Il tempo è scaduto. Parola di Antonio Lo Schiavo, già candidato a sindaco nel 2015 per il centrosinistra a Vibo Valentia e possibile candidato anche in queste ormai imminenti elezioni comunali. Possibile candidato ma di uno schieramento ancora non definito. O meglio, Lo Schiavo il suo schieramento tipo, in mente, ce l’avrebbe pure. Ma è dall’altra “sponda” che attende un fischio. Un fischio che non arriva e probabilmente non arriverà. L’altra sponda in questo caso è il Partito democratico, sempre più diviso e indeciso se stare a pieno titolo nell’alveo del centrosinistra puntando ancora su Lo Schiavo oppure se appoggiare una candidatura già ufficializzata come quella di Stefano Luciano, che al suo interno raggruppa «sensibilità» di diversa estrazione.

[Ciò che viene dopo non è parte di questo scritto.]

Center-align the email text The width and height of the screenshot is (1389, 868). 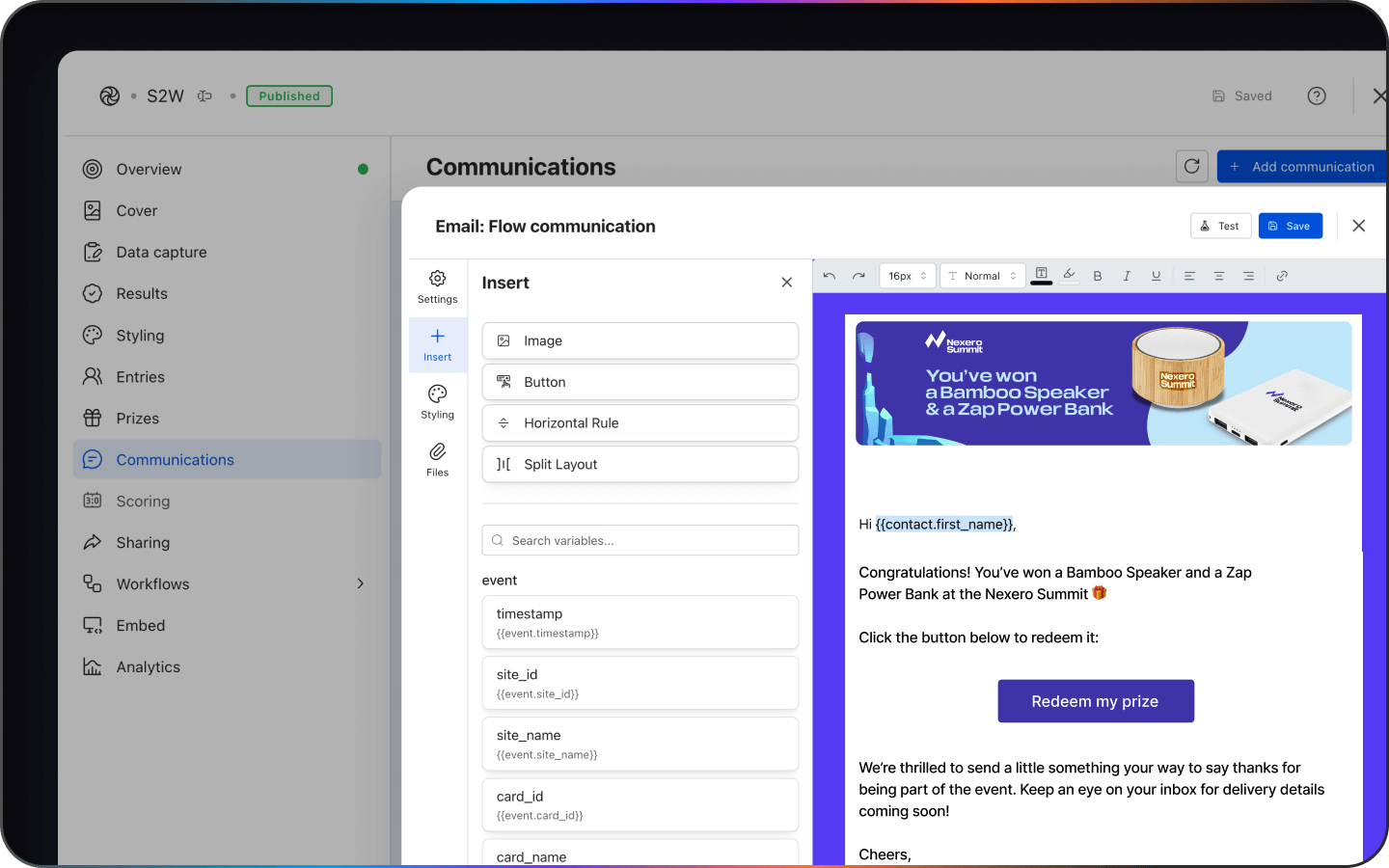tap(1219, 276)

«Ritengo che il tempo stia ora per finire - scrive Lo Schiavo -. Il Pd vibonese chiarisca la propria posizione in merito alle prossime amministrative, ed in maniera univoca e definitiva. Chiarisca se vuole costruire un percorso di centrosinistra , o se invece preferisce scegliere altre strade. Penso sia giusto, per tanti cittadini oggi disorientati e che non si ritrovano nelle proposte politiche in campo, sapere se vi sarà un’alternativa, ed è per questo che è arrivato il momento della chiarezza da parte dei livelli regionali del partito, del segretario provinciale, dei deputati e consiglieri regionali, e anche di ex deputati che sono a capo di correnti politiche e che intendono incidere sulle scelte cittadine». Il riferimento è ovviamente a Bruno Censore, ancora vero detentore dell’orientamento del partito a Vibo e provincia. Ma di una cosa è certo il notaio: «Non si ripeterà un altro 2015, con il fuoco amico che proviene dall’interno dello stesso centrosinistra. È tempo che ognuno si assuma, alla luce del sole, le proprie responsabilità». D’altronde, sarebbe ora che si prendesse contezza della reale situazione di Palazzo Luigi Razza invece di lanciarsi in facili promesse: «È molto chiedere alla politica vibonese, invece di azzuffarsi con polemiche inutili - incalza ancora Lo Schiavo - di concentrarsi sulla situazione drammatica del Comune di Vibo? Invece di fare a gara a raccattare candidati improbabili e a fare liste farlocche, è troppo pretendere un impegno a mettere in campo persone che hanno le competenze per affrontare una situazione così compromessa? Alcune volte penso non si abbia la reale consapevolezza della gravità della situazione». La palla, l’ultima, passa al Pd.